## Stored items
○ ○ ○ ○

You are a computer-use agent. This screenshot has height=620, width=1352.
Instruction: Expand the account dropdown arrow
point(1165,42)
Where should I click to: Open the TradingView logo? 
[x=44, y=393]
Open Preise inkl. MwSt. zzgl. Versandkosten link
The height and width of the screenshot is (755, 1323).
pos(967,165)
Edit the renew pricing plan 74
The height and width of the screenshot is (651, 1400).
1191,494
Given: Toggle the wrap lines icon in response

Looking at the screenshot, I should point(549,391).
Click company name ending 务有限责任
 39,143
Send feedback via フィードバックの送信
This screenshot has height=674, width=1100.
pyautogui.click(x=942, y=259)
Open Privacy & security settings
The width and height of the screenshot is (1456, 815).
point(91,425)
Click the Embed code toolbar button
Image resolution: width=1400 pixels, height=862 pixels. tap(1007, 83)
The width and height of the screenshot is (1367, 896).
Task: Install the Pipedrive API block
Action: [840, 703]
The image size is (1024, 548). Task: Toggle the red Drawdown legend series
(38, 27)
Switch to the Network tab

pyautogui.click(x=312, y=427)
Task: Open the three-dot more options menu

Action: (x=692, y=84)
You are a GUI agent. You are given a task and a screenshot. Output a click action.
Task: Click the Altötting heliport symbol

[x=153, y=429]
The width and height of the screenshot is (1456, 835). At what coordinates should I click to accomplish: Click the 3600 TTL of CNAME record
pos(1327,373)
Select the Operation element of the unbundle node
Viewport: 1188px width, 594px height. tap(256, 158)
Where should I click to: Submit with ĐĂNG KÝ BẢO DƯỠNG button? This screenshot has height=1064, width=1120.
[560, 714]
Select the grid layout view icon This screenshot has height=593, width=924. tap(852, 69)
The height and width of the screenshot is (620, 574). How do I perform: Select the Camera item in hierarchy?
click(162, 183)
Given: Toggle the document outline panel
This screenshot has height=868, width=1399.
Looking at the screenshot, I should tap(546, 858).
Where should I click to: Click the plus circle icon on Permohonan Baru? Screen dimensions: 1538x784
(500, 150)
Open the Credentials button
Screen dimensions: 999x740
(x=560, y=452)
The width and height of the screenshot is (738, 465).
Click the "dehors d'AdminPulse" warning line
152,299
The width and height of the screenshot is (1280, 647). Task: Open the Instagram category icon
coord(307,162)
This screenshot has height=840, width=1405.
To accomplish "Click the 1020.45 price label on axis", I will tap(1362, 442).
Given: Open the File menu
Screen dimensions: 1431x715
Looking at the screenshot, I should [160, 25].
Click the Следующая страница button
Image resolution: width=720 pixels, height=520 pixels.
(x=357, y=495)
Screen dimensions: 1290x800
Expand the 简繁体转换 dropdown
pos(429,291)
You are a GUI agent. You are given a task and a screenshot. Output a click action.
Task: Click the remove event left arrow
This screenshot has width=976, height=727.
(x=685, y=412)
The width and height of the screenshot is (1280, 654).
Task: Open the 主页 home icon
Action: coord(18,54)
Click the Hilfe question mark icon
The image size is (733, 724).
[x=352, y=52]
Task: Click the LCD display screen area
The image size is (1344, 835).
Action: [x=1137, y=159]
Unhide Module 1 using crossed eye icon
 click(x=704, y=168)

○ ○ ○ ○

## REQUIREMENT
Beginning with the line that contains "Task: Click the remove event left arrow", repeat every line through the end of the records and nothing more.

## SOLUTION FOR THIS PROBLEM
Task: Click the remove event left arrow
This screenshot has width=976, height=727.
(x=685, y=412)
The width and height of the screenshot is (1280, 654).
Task: Open the 主页 home icon
Action: coord(18,54)
Click the Hilfe question mark icon
The image size is (733, 724).
[x=352, y=52]
Task: Click the LCD display screen area
The image size is (1344, 835).
Action: [x=1137, y=159]
Unhide Module 1 using crossed eye icon
 click(x=704, y=168)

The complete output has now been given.